Neurally mediated syncope is a heterogenous group of autonomic disorders resulting in orthostatic intolerance. It peaks in toddlers and adolescents.
There are two main groups – reflex and postural orthostatic tachycardia syndrome (or autonomic failure). In this post, we will discuss reflex syncope.
This post is part of our Syncope Sunday series – you can read Post 1 here.
Reflex syncope is a sudden failure of the autonomic nervous system to maintain vascular tone during orthostatic stress.
There is hypotension and bradycardia; along with cerebral hypoperfusion and loss of consciousness. An individual may have an event characterised by a primary vasodepressor, cardioinhibitory, or a mixed response.
In reflex syncope there is a clear provoking factor.
This is a benign reflex event.
There is depression of sympathetic vasomotor tone (‘vaso’) and associated parasympathetic mediated bradycardia (‘vagal’).
In vasovagal syncope there is clear provocation – tiredness, hunger, heat, dehydration
Often there is a prodromal sensation with short-lasting loss of consciousness and quick complete recovery.
There are non-epileptic paroxysmal events in infants and pre-school aged children provoked by pain or surprise.
8/1000 of pre-schoolers are affected.
Sudden vagal excitation following the trigger leads to a short period of asystole.

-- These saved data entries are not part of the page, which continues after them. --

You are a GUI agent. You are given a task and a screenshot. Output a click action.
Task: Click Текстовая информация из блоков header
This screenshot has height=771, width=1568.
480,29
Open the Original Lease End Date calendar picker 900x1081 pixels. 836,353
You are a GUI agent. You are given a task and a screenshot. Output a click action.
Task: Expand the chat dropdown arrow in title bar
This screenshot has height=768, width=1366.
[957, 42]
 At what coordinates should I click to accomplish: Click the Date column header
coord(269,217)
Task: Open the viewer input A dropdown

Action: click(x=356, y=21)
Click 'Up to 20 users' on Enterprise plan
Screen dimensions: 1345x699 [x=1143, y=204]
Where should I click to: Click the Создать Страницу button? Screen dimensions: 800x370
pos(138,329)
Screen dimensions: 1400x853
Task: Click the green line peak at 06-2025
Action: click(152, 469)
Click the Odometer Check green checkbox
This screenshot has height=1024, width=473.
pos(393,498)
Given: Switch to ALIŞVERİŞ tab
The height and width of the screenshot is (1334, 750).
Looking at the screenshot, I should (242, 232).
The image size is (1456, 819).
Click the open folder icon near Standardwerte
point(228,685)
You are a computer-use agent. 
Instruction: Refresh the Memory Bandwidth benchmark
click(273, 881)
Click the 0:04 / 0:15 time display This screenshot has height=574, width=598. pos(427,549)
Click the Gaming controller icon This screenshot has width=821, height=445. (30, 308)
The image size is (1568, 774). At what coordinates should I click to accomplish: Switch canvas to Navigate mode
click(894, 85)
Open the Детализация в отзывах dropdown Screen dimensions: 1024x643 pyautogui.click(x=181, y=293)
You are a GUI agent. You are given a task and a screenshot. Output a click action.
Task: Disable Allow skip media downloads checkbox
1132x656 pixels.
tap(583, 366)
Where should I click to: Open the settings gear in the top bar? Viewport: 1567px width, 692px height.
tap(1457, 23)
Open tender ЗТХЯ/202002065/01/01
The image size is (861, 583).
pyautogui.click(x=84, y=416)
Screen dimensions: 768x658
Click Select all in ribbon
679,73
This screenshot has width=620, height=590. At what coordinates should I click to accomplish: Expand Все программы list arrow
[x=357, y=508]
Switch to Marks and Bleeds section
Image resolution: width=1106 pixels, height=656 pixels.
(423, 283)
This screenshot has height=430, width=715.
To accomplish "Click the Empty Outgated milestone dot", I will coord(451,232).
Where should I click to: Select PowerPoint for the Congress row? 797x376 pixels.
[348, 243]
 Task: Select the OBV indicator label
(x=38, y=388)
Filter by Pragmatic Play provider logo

A better term to use is reflex asystolic syncope. This describes the event exactly and removes the confusion by using the word seizure – this is not a seizure
The classic presentation of reflex asystolic syncope is:
- Sudden and distressing stimulus such as injury or shock – child is described as deathly pale and lifeless.
- A period of asystole that typically lasts 5 – 30 seconds.
- Can have a brief convulsive phase.
- The child comes around confused and distressed.
The convulsive phase may be dystonic posturing with asymmetrical or symmetrical jerking and occasionally incontinence which can increase diagnostic confusion for the physician. There may even be a short post-ictal phase.
This diagnosis falls in the hinterland between neurology and cardiology. It is generally managed by a general paediatrician.
The history is vital in diagnosing this. Clues include: provocation, deathly white, then collapse. Ask the family if this happened before – note that recurrent attacks may have no provocation but a previous episode will help give clues.